WHAT TO PRODUCE: Give back every record verbatim, but not the pictures.

MATERIAL FOR THIS EXERCISE:
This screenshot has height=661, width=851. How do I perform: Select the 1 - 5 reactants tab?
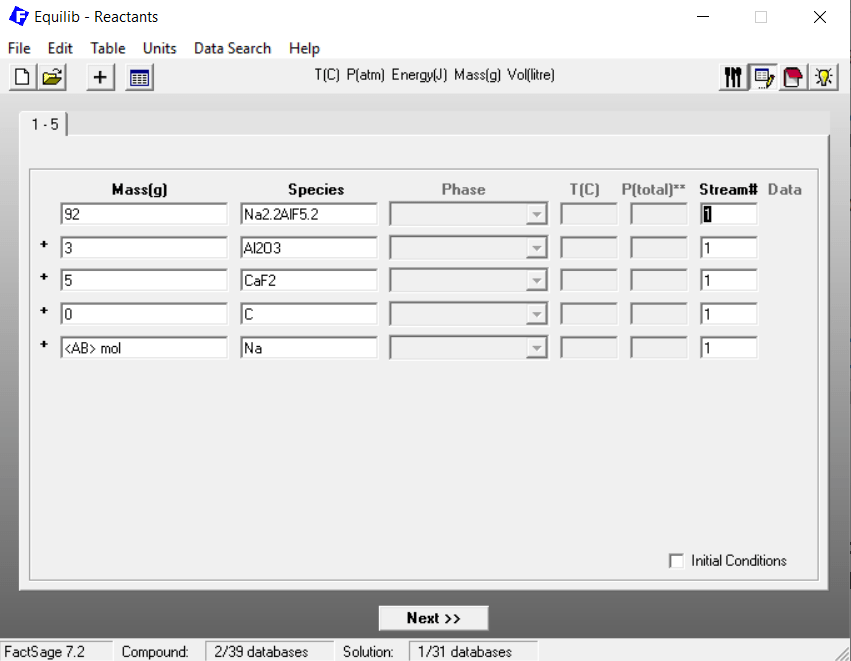(45, 124)
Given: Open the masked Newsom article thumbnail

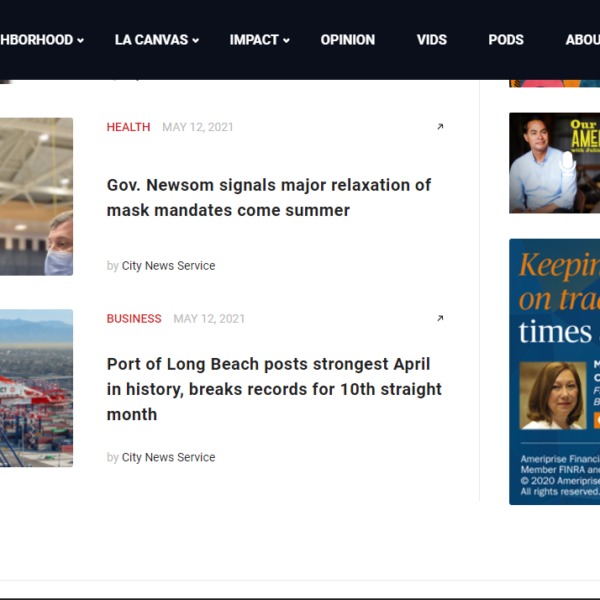Looking at the screenshot, I should [36, 197].
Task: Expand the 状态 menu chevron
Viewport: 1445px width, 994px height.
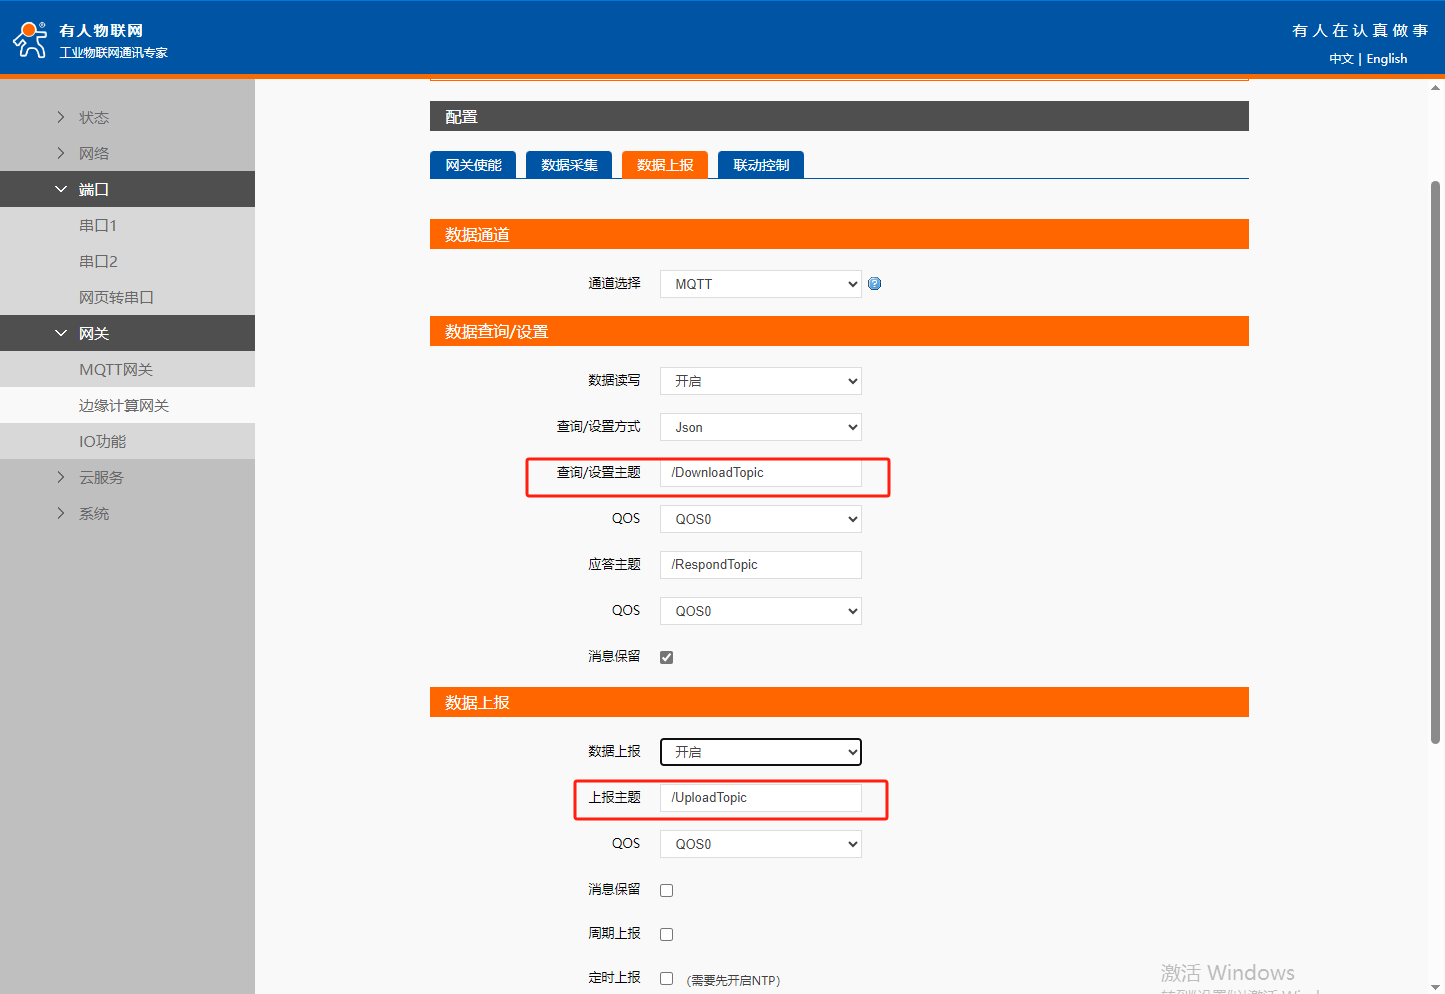Action: coord(61,117)
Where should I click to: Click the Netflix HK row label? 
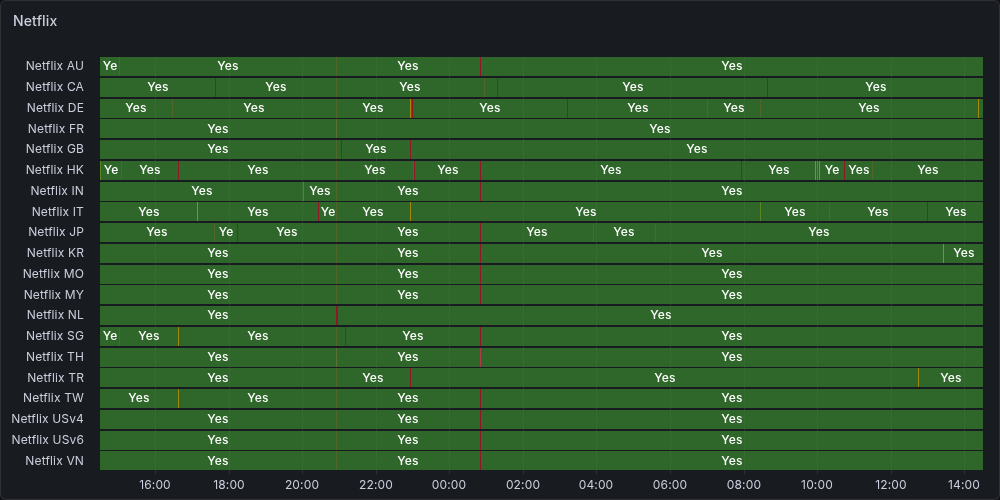(55, 170)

ANSWER FOR THIS EXERCISE:
This screenshot has height=661, width=851. How do I perform: Select the 1 - 5 reactants tab?
(45, 124)
Given: Open the masked Newsom article thumbnail

Looking at the screenshot, I should [36, 197].
Task: Expand the 状态 menu chevron
Viewport: 1445px width, 994px height.
Action: coord(61,117)
Where should I click to: Click the Netflix HK row label? 
(55, 170)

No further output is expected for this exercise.